AIM OF THE EXERCISE: The records below must be transcribed exactly.

RECORDS TO PROCESS:
───

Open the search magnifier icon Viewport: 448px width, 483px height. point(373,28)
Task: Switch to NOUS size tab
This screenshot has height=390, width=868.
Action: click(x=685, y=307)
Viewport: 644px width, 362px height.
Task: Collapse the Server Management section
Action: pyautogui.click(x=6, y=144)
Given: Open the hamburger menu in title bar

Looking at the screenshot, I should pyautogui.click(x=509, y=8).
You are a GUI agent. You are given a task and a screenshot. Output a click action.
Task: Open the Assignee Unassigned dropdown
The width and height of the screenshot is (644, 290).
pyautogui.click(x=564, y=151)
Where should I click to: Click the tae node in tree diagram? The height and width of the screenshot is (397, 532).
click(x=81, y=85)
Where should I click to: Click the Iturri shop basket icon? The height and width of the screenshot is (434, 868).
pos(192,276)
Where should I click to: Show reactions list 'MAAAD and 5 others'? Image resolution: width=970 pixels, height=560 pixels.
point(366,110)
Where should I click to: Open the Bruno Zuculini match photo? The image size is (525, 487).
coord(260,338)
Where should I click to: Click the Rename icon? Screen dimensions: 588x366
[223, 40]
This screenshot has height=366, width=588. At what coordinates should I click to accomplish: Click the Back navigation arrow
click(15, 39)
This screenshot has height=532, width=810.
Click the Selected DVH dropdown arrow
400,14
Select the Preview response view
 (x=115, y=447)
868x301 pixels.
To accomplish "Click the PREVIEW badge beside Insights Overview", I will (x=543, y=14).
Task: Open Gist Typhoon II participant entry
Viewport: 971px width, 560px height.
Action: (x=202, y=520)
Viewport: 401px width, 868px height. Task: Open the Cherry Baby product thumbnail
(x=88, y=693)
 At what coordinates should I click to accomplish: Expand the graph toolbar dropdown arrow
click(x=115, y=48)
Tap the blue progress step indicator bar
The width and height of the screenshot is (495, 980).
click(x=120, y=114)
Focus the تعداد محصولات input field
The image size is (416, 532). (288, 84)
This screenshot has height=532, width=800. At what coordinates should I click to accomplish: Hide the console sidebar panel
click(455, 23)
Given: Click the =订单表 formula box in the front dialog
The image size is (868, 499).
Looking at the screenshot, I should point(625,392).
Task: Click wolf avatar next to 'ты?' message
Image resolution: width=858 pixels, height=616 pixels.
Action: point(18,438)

───

EXERCISE OUTPUT:
Open the search magnifier icon Viewport: 448px width, 483px height. point(373,28)
Task: Switch to NOUS size tab
This screenshot has height=390, width=868.
Action: click(x=685, y=307)
Viewport: 644px width, 362px height.
Task: Collapse the Server Management section
Action: pyautogui.click(x=6, y=144)
Given: Open the hamburger menu in title bar

Looking at the screenshot, I should pyautogui.click(x=509, y=8).
You are a GUI agent. You are given a task and a screenshot. Output a click action.
Task: Open the Assignee Unassigned dropdown
The width and height of the screenshot is (644, 290).
pyautogui.click(x=564, y=151)
Where should I click to: Click the tae node in tree diagram? The height and width of the screenshot is (397, 532).
click(x=81, y=85)
Where should I click to: Click the Iturri shop basket icon? The height and width of the screenshot is (434, 868).
pos(192,276)
Where should I click to: Show reactions list 'MAAAD and 5 others'? Image resolution: width=970 pixels, height=560 pixels.
point(366,110)
Where should I click to: Open the Bruno Zuculini match photo? The image size is (525, 487).
coord(260,338)
Where should I click to: Click the Rename icon? Screen dimensions: 588x366
[223, 40]
This screenshot has height=366, width=588. At what coordinates should I click to accomplish: Click the Back navigation arrow
click(15, 39)
This screenshot has height=532, width=810.
Click the Selected DVH dropdown arrow
400,14
Select the Preview response view
 (x=115, y=447)
868x301 pixels.
To accomplish "Click the PREVIEW badge beside Insights Overview", I will (x=543, y=14).
Task: Open Gist Typhoon II participant entry
Viewport: 971px width, 560px height.
Action: (x=202, y=520)
Viewport: 401px width, 868px height. Task: Open the Cherry Baby product thumbnail
(x=88, y=693)
 At what coordinates should I click to accomplish: Expand the graph toolbar dropdown arrow
click(x=115, y=48)
Tap the blue progress step indicator bar
The width and height of the screenshot is (495, 980).
click(x=120, y=114)
Focus the تعداد محصولات input field
The image size is (416, 532). (288, 84)
This screenshot has height=532, width=800. At what coordinates should I click to accomplish: Hide the console sidebar panel
click(455, 23)
Given: Click the =订单表 formula box in the front dialog
The image size is (868, 499).
Looking at the screenshot, I should point(625,392).
Task: Click wolf avatar next to 'ты?' message
Image resolution: width=858 pixels, height=616 pixels.
Action: point(18,438)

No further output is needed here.